Peg looked Bran up and down. “Might be I can put the word out and find him a boat that needs hands,” Peg said, rubbing his grizzled chin.
“I know he does not look like much, but he is a decent sort when he is not punching me in the face, reasonably bright, and he is reliable.”
“I know a ship that does a fair bit of trading in Sumara and travels that far south, though I don’t rightly understand why anyone would want to be looking for passage to that den of wickedness,” Peg said with a sour look.
“You remember the girl I was asking you about yesterday? We found out she was taken to Bakhtaran, and Bran is intent on finding her and bringing her home.”
“She must really mean a lot to risk going after her down there.”
“She does, at least to me,” Bran replied.
Azerick was not sure if Bran intended his answer to be a slight against his decision not to go, but it still stabbed like a knife twisting in his gut.
“All right,” Peg said. “Bran, you stay here with me, and I’ll give you a crash course in knot tying and the basic rules of sailing so you are not a completely useless land lubber. I’ll go have a word with the captain of the ship I got in mind, later. Don’t worry, lad, he a
in’t due to ship out till tomorrow. You won’t miss your ride,” Peg said fear flashed plainly across Bran’s face.
“Do you need me get anything for you, Bran?” Azerick asked.
His friend shook his head. “Everything I have of any worth is either on me or waiting for me in Bakhtaran.”
“All right, I will leave you here with Peg for now. I have a few things you might be able to use. I’ll go get them and bring them back.”
Bran nodded and Azerick left to go retrieve a few things from his home. The sudden turn of events made Azerick forget the need for caution as he made his way back to the squatters’ district and dropped through the hidden trapdoor in the tanner’s shop. He returned to the surface several minutes later with a canvas bag slung over his shoulder and the crossbow tucked under an arm.
Hidden eyes watched his hasty return and departure for the second time that day then returned to the burned out building the street rat had vanished into and reappeared from a few minutes later. The watcher decided the tannery was more important right now than following the boy and went to take a closer look at the building as Azerick quickly passed out of sight.

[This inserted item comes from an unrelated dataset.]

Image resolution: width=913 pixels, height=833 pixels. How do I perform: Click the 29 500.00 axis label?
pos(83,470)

Azerick returned to Peg’s store with his burden and found Bran sitting on the floor amidst a pile of short ropes with various knots tied them, Peg sat on a stool nearby giving him instructions.

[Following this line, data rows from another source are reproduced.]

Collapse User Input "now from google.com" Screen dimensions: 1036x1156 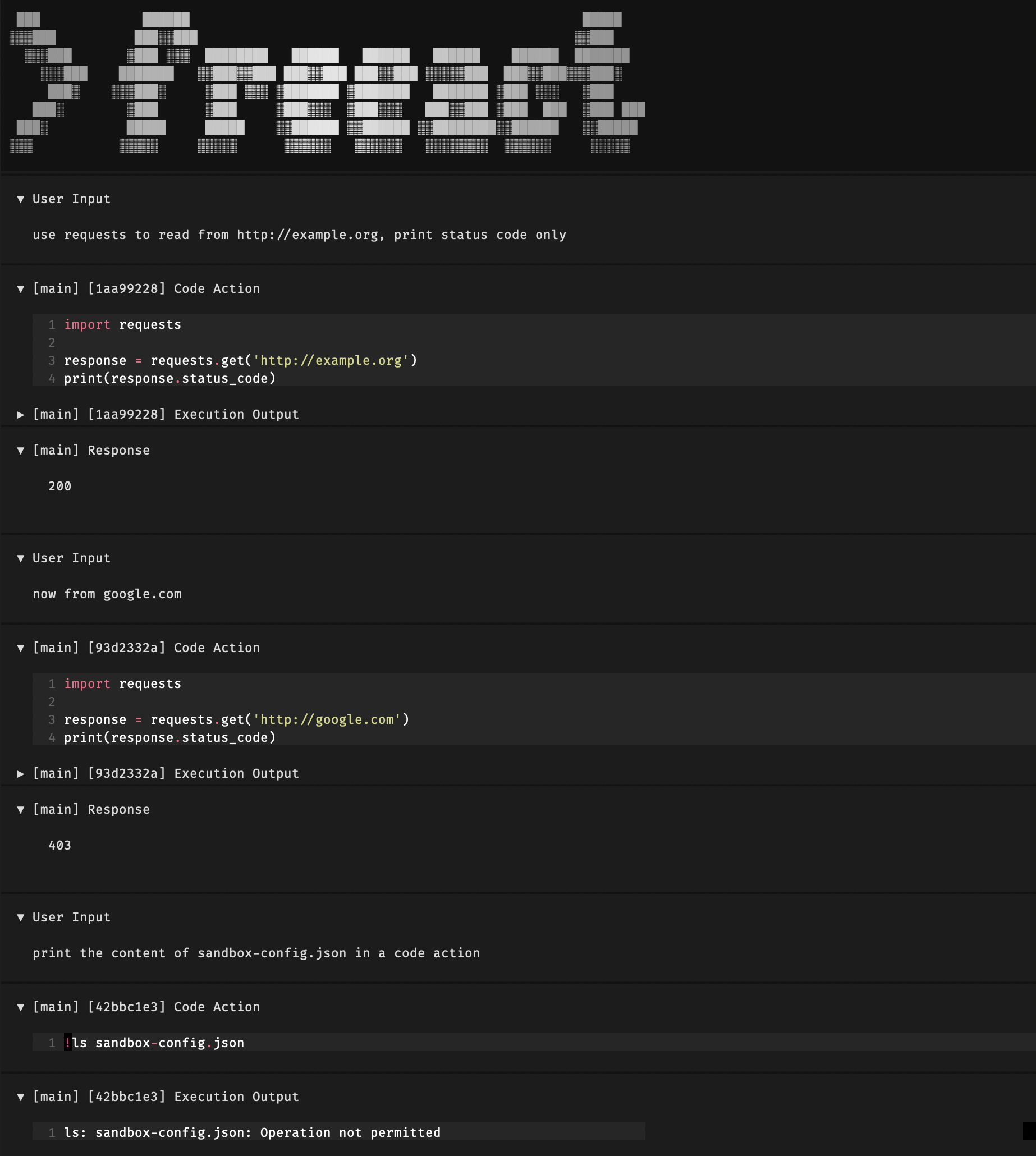(x=21, y=558)
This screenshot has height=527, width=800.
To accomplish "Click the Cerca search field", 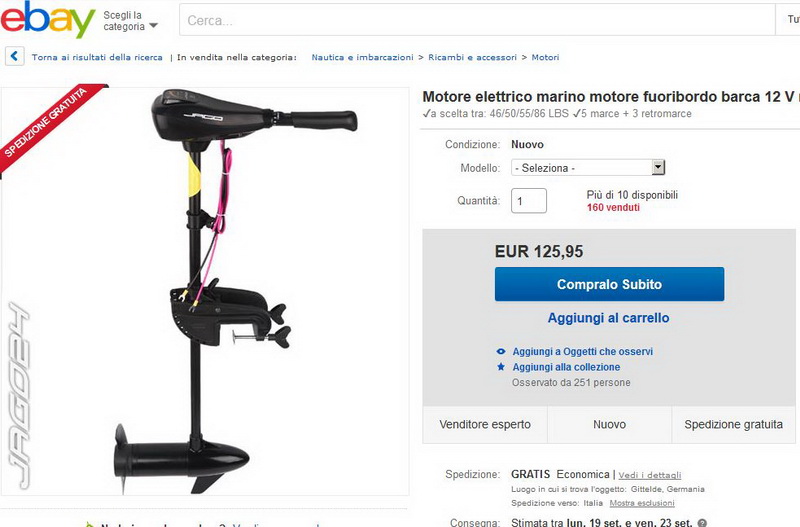I will (477, 20).
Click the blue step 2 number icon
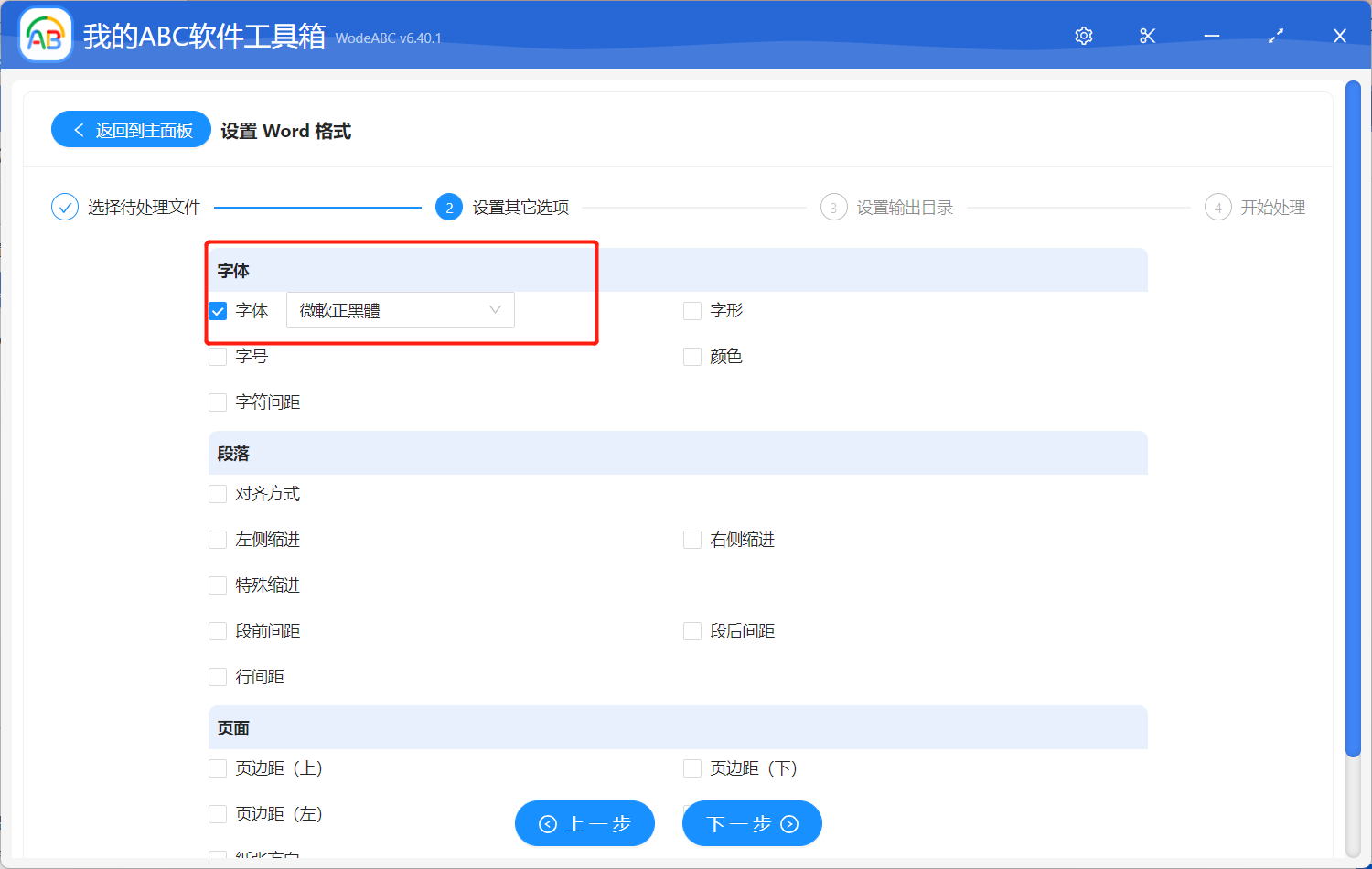Image resolution: width=1372 pixels, height=869 pixels. click(449, 207)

“That’s it, boy; you got most of the sailor’s hitches down. Reach over and grab that round timber over there and I’ll show you how to make a stopper hitch and a weaver’s hitch,” Peg was saying as Azerick entered the store.
Peg looked up at Azerick as he entered. “If I can trust you two lads to watch my store, I’ll go see about getting young Bran here a berthing. If anybody stops in, tell ‘em I’ll be back in an hour.”
“Don’t worry, we got it,” Azerick assured him.
“I never thought there were so many types of knots,” Bran said, throwing down a length of rope with an intricately designed knot tied in the center of it.
“I brought you that crossbow I promised,” Azerick said as he slipped the bag from his shoulder and sat down next to Bran. “There are about a half-dozen quarrels in the quiver. I did not have much ammunition made for it since it was a trap. I also have a coat and a spare set of clothes that are too big for me anyway. I scrounged up what few coins I had. They are in a small pouch in the bag with the clothes.”